The run itself seems to have failed due to a different reason - https://github.com/kubernetes/kubernetes/issues/55777
But we need to ensure that jobs are being triggered at the right times.

it looks to me like it did trigger at ~00:01 but got rescheduled by kubernetes somehow, testgrid has a "running" entry hung at 00:02, which suggests to me that the pod never managed to upload logs.

I'm assuming @shyamjvs meant run 70, not 17: https://k8s-gubernator.appspot.com/build/kubernetes-jenkins/logs/ci-kubernetes-e2e-gce-scale-performance/70
@BenTheElder the one you refer to is 69. So something else must have triggered 70.

The started time is misleading, look at https://k8s-gubernator.appspot.com/build/kubernetes-jenkins/logs/ci-kubernetes-e2e-gce-scale-performance/70?log#log

I1128 00:14:46.792] Bootstrap ci-kubernetes-e2e-gce-scale-performance...

00:14:46.792 is certainly not 16:14 even with UTC <-> PST

AFAICT #70 did run at 00:14 UTC, which is reasonable for triggering at ~00:01 since kubernetes must still schedule the job pod onto a node.

Right. So where on earth is testgrid getting this number from?
gp55z3l4hzc

It's not the timestamp in either started.json nor finished.json...

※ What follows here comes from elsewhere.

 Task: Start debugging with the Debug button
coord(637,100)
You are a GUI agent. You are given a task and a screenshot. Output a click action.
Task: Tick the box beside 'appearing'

run 70's started.json has 1511828086 or Tuesday, November 28, 2017 12:14:46 AM which is 16:14 PST

run 69's started.json has 1511769740 or Monday, November 27, 2017 8:02:20 AM, which is 00:02 PST

I'm not sure how those numbers came about though. Also if you look in the artifacts:
http://gcsweb.k8s.io/gcs/kubernetes-jenkins/logs/ci-kubernetes-e2e-gce-scale-performance/69/artifacts/
http://gcsweb.k8s.io/gcs/kubernetes-jenkins/logs/ci-kubernetes-e2e-gce-scale-performance/70/artifacts/
69 seems to have cluster minion data while 70 has master data and the junit output.

@porridge @shyamjvs My theory: the pod got rescheduled again by kubernetes, potentially it was OOMKilled - do you want to add a resource request for those scalability jobs?

edit: or there's something we can add to podspec to tell kubernetes don't reschedule the pod?

Let's try doing that.

On Wed, Nov 29, 2017 at 7:09 PM Sen Lu notifications@github.com wrote:

My theory: the pod got rescheduled again by kubernetes, potentially it was
OOMKilled - do you want to add a resource request for those scalability
jobs?

—
You are receiving this because you were mentioned.
Reply to this email directly, view it on GitHub
https://github.com/kubernetes/test-infra/issues/5700#issuecomment-347946644,
or mute the thread
https://github.com/notifications/unsubscribe-auth/AEIhkz-hKtu2exeoNPQ8kuFBKIm3wWErks5s7Z3mgaJpZM4QuJzE
.

So every pod execution gets a new job number?

@porridge yeah, upon reschedule, the pod will start a brand new job from very beginning

I think the answer to this issue might just be this - https://github.com/kubernetes/test-infra/pull/5284#issuecomment-348168457
Something like a StartingDeadlineSeconds which stops the job from being triggered too late after the missed time.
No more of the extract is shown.